France has said that unless further permits are issued to its fishers it will from next Tuesday clog up British exports into the EU with red tape, block UK trawlers from landing in its ports and potentially reduce the nuclear energy supply to Britain and Jersey from sub-sea cables.
France is acting unilaterally, and a spokesman for the European commission said they had yet to be notified of the intended action at the ports which they would analyse for compliance with the EU-UK trade deal.
But Ireland’s EU affairs minister Thomas Byrne tweeted in solidarity with Paris: “The partnership between France and Ireland throughout Brexit has been strong. The trade and cooperation agreement is clear: vessels fishing in traditional waters should be allowed to continue. We support all efforts to resolve this quickly, to ensure trade and cooperation agreement compliance and to protect impacted communities.”
On Thursday, the foreign secretary, Liz Truss, said she had instructed her Europe minister to summon France’s ambassador to the UK, Catherine Colonna, “to explain the disappointing and disproportionate threats made against the UK and Channel Islands”.
Two Royal Navy patrol boats are also understood to be on a state of “high readiness” because of the threat of angry French fishers seeking to blockade Jersey’s main port, St Helier.
During media appearances on Friday morning, Eustice, a longtime backer of Brexit, said France could expect retaliation if it followed through on its threats.

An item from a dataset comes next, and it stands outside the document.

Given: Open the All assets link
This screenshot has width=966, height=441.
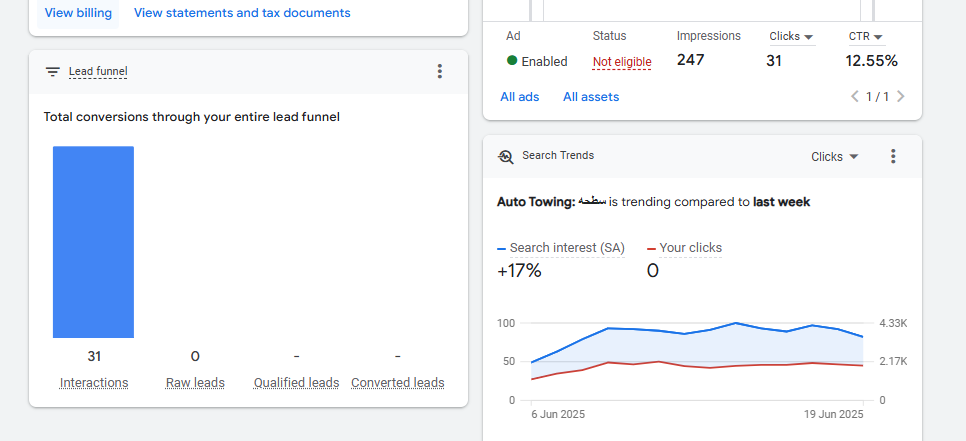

“That is completely inflammatory and is the wrong way to go about things,” he said of the measures announced by France this week. “Two can play at that game … It’s always open to us to increase the enforcement we do on French vessels, to board more of them if that’s what they’re doing to our vessels – there are other administrative things we can require of vessels.”
Asked if the government could block French vessels landing their catches in the UK, the minister responded: “If the French obviously do continue with this, then yes, we will take a proportionate response to that.”
The scallop vessel Cornelis Gert Jan was caught up in the diplomatic storm, and ordered to divert to the port of Le Havre on Wednesday after the French authorities said it was fishing in French waters without a licence.
Cyrille Fournier, the deputy prosecutor of Le Havre, where the boat was seized, said its captain had been asked to appear in court on 11 August 2022 on criminal charges.
“The captain of the ship Cornelis Gert Jan has been summoned by Maritime Gendarmerie to appear at the criminal court of Le Havre on August 11, 2022, to be judged on unauthorised sea fishing in French waters by a third party vessel to the European Union,” he said.
The owner of the Cornelis, Macduff Shellfish, said the vessel had been fishing legally in French waters, but slipped off a list due to a clerical error, and called on the government to protect the rights of British fishers.
The commission said the UK government had approved 16 out of 47 applications for French boats to operate in the UK’s coastal waters. A further 14 applications were being considered where evidence of activity in those waters was limited, but 17 applications had been withdrawn by French applicants because of “poor evidence”.
Of greater concern to the French authorities, however, is that 55 boats applying to fish in the waters off Jersey have been turned down by the island’s government due to lack of evidence that they have fished there for ten days in any of the last three years.
Eustice said: “There’s a small number of 55 that just in the cold light of day have not really been accessing Jersey waters, they’ve been unable to demonstrate through any of the usual data forms that sort of positional data, chart data, manual logs.”